31. A mining company wants to use machine learning (ML) models to identify mineral images in real time. A data science team built an image recognition model that is based on convolutional neural network (CNN). The team trained the model on Amazon SageMaker by using GPU instances. The team will deploy the model to a SageMaker endpoint.
The data science team already knows the workload traffic patterns. The team must determine instance type and configuration for the workloads.
Which solution will meet these requirements with the LEAST development effort?
A. Register the model artifact and container to the SageMaker Model Registry. Use the SageMaker Inference Recommender Default job type. Provide the known traffic pattern for load testing to select the best instance type and configuration based on the workloads.
B. Register the model artifact and container to the SageMaker Model Registry. Use the SageMaker Inference Recommender Advanced job type. Provide the known traffic pattern for load testing to select the best instance type and configuration based on the workloads.
C. Deploy the model to an endpoint by using GPU instances. Use AWS Lambda and Amazon API Gateway to handle invocations from the web. Use open-source tools to perform load testing against the endpoint and to select the best instance type and configuration.
D. Deploy the model to an endpoint by using CPU instances. Use AWS Lambda and Amazon API Gateway to handle invocations from the web. Use open-source tools to perform load testing against the endpoint and to select the best instance type and configuration.
Answer
B
32. A company is building custom deep learning models in Amazon SageMaker by using training and inference containers that run on Amazon EC2 instances. The company wants to reduce training costs but does not want to change the current architecture. The SageMaker training job can finish after interruptions. The company can wait days for the results.
Which combination of resources should the company use to meet these requirements MOST cost-effectively? (Choose two.)
A. On-Demand Instances
B. Checkpoints
C. Reserved Instances
D. Incremental training
E. Spot instances
Answer
B, E
33. A company operates large cranes at a busy port The company plans to use machine learning (ML) for predictive maintenance of the cranes to avoid unexpected breakdowns and to improve productivity.
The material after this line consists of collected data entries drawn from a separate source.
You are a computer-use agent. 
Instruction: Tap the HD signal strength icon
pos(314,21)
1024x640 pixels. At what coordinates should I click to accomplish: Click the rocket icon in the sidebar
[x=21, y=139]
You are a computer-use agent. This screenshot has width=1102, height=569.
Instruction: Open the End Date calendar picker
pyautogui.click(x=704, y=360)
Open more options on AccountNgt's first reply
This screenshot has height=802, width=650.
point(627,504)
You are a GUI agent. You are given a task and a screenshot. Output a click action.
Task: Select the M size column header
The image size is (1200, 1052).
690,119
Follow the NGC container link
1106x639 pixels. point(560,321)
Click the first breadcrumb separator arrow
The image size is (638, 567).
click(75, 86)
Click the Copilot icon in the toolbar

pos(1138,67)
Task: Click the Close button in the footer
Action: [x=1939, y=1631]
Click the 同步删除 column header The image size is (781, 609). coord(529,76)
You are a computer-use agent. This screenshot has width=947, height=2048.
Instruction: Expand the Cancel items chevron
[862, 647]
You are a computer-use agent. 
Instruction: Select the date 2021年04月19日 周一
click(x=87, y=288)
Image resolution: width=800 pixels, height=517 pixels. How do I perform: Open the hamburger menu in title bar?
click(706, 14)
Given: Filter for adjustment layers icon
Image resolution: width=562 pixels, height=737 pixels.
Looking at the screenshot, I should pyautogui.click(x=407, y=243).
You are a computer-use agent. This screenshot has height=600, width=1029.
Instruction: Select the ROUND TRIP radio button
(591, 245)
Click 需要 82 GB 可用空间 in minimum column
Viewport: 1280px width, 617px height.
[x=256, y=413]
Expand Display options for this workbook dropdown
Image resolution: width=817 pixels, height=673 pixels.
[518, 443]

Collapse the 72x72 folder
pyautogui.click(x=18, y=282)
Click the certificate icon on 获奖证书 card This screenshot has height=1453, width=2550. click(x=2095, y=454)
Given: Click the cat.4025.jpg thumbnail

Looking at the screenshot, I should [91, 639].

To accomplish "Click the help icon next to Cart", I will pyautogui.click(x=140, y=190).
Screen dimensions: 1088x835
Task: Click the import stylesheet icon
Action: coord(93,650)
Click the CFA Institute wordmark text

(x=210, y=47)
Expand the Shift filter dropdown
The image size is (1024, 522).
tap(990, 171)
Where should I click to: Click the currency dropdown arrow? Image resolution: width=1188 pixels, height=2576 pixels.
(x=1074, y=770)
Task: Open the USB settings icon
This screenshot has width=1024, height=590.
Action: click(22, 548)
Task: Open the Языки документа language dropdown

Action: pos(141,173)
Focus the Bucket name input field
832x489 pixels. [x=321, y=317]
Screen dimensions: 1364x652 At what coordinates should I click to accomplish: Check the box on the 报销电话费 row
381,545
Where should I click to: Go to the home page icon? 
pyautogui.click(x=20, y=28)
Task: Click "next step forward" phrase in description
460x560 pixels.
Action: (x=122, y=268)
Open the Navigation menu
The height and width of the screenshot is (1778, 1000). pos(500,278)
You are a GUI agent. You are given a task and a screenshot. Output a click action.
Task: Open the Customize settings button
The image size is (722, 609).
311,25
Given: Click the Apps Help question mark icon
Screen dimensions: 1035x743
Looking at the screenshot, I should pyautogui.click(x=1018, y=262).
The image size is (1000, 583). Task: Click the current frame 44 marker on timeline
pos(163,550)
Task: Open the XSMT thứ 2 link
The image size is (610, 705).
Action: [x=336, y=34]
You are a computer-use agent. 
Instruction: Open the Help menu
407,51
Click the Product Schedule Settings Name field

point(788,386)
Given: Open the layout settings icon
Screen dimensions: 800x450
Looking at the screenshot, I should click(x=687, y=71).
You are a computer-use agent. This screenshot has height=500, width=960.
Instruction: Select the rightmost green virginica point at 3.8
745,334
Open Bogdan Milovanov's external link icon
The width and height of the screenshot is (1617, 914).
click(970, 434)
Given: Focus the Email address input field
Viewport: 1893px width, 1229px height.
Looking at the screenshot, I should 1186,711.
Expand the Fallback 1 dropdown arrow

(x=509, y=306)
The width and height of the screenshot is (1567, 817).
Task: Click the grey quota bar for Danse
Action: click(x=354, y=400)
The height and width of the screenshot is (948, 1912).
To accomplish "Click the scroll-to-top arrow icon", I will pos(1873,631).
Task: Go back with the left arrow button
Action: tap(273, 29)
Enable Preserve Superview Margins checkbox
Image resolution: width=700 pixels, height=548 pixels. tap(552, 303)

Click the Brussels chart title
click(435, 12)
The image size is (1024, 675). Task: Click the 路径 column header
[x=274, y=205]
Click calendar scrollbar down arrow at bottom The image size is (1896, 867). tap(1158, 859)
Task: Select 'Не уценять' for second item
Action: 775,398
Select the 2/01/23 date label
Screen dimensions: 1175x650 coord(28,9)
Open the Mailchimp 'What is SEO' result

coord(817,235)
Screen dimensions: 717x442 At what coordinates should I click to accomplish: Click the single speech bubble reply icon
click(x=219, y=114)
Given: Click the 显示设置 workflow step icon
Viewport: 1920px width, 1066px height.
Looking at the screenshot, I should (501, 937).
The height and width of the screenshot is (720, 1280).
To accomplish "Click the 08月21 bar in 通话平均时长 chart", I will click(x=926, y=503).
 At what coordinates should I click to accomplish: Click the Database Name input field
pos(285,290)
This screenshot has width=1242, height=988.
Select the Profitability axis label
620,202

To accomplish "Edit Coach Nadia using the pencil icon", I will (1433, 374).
The company already uses sensor data from each crane to monitor the health of the cranes in real time. The sensor data includes rotation speed, tension, energy consumption, vibration, pressure, and temperature for each crane. The company contracts AWS ML experts to implement an ML solution.
Which potential findings would indicate that an ML-based solution is suitable for this scenario? (Choose two.)
A. The historical sensor data does not include a significant number of data points and attributes for certain time periods.
B. The historical sensor data shows that simple rule-based thresholds can predict crane failures.
C. The historical sensor data contains failure data for only one type of crane model that is in operation and lacks failure data of most other types of crane that are in operation.
D. The historical sensor data from the cranes are available with high granularity for the last 3 years.
E. The historical sensor data contains most common types of crane failures that the company wants to predict.
Answer
D, E
34. A company deployed a machine learning (ML) model on the company website to predict real estate prices. Several months after deployment, an ML engineer notices that the accuracy of the model has gradually decreased.
The ML engineer needs to improve the accuracy of the model. The engineer also needs to receive notifications for any future performance issues.
Which solution will meet these requirements?
A. Perform incremental training to update the model. Activate Amazon SageMaker Model Monitor to detect model performance issues and to send notifications.
B. Use Amazon SageMaker Model Governance. Configure Model Governance to automatically adjust model hyperparameters. Create a performance threshold alarm in Amazon CloudWatch to send notifications.
C. Use Amazon SageMaker Debugger with appropriate thresholds. Configure Debugger to send Amazon CloudWatch alarms to alert the team. Retrain the model by using only data from the previous several months.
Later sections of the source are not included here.